You are viewing a plain text version of this content. The canonical link for it is here.
Posted to users@daffodil.apache.org by "Costello, Roger L." <co...@mitre.org> on 2019/11/10 14:27:58 UTC

How to check that every record in a CSV file has the same number of fields?

Hi Folks,

The RFC for CSV says that every record in a CSV file should have the same number of fields. That check is easily expressed in XPath:

every $i in *[position() gt 1] satisfies count($i/*) eq count($i/preceding-sibling::*[1]/*)

So I added that XPath expression in an assert for the root element (csv):

<xs:element name="csv">
    <xs:annotation>
        <xs:appinfo source="http://www.ogf.org/dfdl/">
            <dfdl:assert test="{ every $i in *[position() gt 1] satisfies fn:count($i/*) eq fn:count($i/preceding-sibling::*[1]/*) }"
                message="{'Each record should contain the same number of fields.'}" />
        </xs:appinfo>
    </xs:annotation>
    ...

But that yields this error message:

[error] Schema Definition Error: Unable to parse expression. Message: '}' expected but '$' found

What is the correct way to implement the check that all records have the same number of fields?

/Roger


Re: How to check that every record in a CSV file has the same number of fields?

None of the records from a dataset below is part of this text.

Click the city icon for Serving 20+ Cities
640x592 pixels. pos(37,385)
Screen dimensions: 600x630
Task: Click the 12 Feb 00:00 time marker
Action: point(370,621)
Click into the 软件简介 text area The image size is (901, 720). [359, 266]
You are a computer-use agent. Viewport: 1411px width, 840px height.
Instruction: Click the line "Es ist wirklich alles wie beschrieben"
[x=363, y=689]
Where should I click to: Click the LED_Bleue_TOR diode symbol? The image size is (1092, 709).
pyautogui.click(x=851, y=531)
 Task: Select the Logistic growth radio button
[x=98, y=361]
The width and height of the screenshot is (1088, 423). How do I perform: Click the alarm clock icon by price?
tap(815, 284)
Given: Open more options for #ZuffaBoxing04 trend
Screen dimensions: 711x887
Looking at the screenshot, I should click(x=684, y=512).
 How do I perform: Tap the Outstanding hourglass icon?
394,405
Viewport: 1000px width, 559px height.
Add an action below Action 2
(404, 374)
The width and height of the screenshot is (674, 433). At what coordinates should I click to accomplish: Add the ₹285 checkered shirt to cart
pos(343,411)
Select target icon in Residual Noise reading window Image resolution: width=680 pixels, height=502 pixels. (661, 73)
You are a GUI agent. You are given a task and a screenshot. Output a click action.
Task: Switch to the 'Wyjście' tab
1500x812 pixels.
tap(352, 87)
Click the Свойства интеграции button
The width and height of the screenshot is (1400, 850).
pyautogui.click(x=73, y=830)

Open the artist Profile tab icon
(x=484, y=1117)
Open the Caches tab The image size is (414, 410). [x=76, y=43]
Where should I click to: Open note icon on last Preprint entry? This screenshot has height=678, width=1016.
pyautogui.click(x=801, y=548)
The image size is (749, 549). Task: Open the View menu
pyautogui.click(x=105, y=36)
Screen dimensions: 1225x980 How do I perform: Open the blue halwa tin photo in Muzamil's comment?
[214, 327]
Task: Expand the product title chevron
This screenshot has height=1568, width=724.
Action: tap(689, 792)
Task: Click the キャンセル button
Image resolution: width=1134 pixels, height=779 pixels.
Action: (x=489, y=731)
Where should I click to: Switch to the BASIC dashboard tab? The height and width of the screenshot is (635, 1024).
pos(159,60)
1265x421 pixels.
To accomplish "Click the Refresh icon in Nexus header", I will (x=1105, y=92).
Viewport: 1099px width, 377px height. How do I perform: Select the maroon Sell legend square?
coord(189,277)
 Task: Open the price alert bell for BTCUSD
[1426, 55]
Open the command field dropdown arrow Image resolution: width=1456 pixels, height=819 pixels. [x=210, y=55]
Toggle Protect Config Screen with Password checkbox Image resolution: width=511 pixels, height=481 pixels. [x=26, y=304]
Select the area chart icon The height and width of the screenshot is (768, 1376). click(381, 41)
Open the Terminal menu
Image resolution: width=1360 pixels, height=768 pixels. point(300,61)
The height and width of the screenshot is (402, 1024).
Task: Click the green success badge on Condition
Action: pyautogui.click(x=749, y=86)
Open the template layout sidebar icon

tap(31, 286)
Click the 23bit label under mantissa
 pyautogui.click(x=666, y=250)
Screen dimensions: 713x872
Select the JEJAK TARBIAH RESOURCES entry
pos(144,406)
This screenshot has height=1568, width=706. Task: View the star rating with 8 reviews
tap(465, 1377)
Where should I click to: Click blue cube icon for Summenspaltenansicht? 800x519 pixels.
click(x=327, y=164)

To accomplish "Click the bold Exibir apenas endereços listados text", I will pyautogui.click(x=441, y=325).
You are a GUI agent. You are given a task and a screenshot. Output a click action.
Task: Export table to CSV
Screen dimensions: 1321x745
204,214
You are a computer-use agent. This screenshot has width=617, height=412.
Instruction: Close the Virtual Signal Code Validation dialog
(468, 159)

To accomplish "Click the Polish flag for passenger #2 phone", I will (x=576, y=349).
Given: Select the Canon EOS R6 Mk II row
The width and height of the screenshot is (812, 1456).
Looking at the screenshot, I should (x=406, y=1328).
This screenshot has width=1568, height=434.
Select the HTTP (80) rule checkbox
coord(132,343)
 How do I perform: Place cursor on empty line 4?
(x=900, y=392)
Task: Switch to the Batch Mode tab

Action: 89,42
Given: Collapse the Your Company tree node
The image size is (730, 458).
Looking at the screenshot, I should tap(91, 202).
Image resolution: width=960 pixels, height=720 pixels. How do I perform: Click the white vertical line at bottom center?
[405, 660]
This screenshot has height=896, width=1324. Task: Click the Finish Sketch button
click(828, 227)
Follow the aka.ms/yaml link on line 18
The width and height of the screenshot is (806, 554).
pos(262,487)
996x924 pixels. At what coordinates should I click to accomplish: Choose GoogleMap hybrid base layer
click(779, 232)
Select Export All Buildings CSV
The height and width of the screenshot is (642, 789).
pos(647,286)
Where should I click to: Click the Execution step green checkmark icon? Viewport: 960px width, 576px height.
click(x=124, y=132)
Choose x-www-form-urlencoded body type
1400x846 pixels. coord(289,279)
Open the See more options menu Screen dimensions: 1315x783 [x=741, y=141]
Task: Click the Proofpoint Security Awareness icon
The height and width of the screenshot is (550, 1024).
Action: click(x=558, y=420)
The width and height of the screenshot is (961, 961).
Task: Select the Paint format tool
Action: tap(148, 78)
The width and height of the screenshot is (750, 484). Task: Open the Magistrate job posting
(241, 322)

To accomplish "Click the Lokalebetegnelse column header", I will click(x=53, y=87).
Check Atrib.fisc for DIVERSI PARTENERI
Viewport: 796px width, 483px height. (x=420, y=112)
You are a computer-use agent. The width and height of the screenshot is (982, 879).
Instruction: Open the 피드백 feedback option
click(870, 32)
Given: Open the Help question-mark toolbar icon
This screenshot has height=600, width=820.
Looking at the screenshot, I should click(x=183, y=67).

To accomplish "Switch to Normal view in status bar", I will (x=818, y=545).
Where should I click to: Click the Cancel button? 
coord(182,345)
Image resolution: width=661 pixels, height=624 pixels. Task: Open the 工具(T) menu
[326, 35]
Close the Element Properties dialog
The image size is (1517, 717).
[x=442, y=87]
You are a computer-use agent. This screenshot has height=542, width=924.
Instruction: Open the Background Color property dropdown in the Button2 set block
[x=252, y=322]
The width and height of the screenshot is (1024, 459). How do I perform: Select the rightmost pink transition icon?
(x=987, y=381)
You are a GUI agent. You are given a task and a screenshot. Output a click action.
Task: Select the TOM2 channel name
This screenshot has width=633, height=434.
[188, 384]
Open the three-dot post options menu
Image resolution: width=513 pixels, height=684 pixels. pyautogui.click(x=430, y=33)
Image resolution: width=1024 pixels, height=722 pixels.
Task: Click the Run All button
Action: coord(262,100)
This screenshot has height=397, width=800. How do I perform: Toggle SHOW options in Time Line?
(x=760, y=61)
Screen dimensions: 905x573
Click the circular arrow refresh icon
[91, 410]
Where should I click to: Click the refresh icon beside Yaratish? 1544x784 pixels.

Posted by Steve Lawrence <sl...@apache.org>.
Another option is to use dfdl:occursCount with an expression. That's
what we do in the csv schemas on DFDLSchemas:

https://github.com/DFDLSchemas/CSV/blob/master/src/main/resources/com/tresys/csv/xsd/csvHeaderEnforced.dfdl.xsd

Note, when you complete your CSV schema, it would be nice if you could
add it to the DFDLSchemas CSV repo. The goal for this repo is to contain
schemas for all the different "variants" of CSV, so an RFC compliant
schema would be very welcome.


On 11/10/19 4:34 PM, Sloane, Brandon wrote:
> DFDL only supports a limited subset of XPath. In particular, it does not support 
> any looping construct like you are using in your XPath.
> 
> What I would do instead is put an assertion on each record, checking that it has 
> the same number of fields as the first record.
> --------------------------------------------------------------------------------
> *From:* Costello, Roger L. <co...@mitre.org>
> *Sent:* Sunday, November 10, 2019 9:27 AM
> *To:* users@daffodil.apache.org <us...@daffodil.apache.org>
> *Subject:* How to check that every record in a CSV file has the same number of 
> fields?
> 
> Hi Folks,
> 
> The RFC for CSV says that every record in a CSV file should have the same number 
> of fields. That check is easily expressed in XPath:
> 
> every $i in *[position() gt 1] satisfies count($i/*) eq 
> count($i/preceding-sibling::*[1]/*)
> 
> So I added that XPath expression in an assert for the root element (csv):
> 
> <xs:elementname="csv">
> <xs:annotation>
> <xs:appinfosource="http://www.ogf.org/dfdl/">
> <dfdl:asserttest="{ every $i in *[position() gt 1] satisfies fn:count($i/*) eq 
> fn:count($i/preceding-sibling::*[1]/*) }"
>                  message="{'Each record should contain the same number of 
> fields.'}"/>
> </xs:appinfo>
> </xs:annotation>
>      ...
> 
> But that yields this error message:
> 
> [error] Schema Definition Error: Unable to parse expression. Message: '}' 
> expected but '$' found
> 
> What is the correct way to implement the check that all records have the same 
> number of fields?
> 
> /Roger
> 


Re: How to check that every record in a CSV file has the same number of fields?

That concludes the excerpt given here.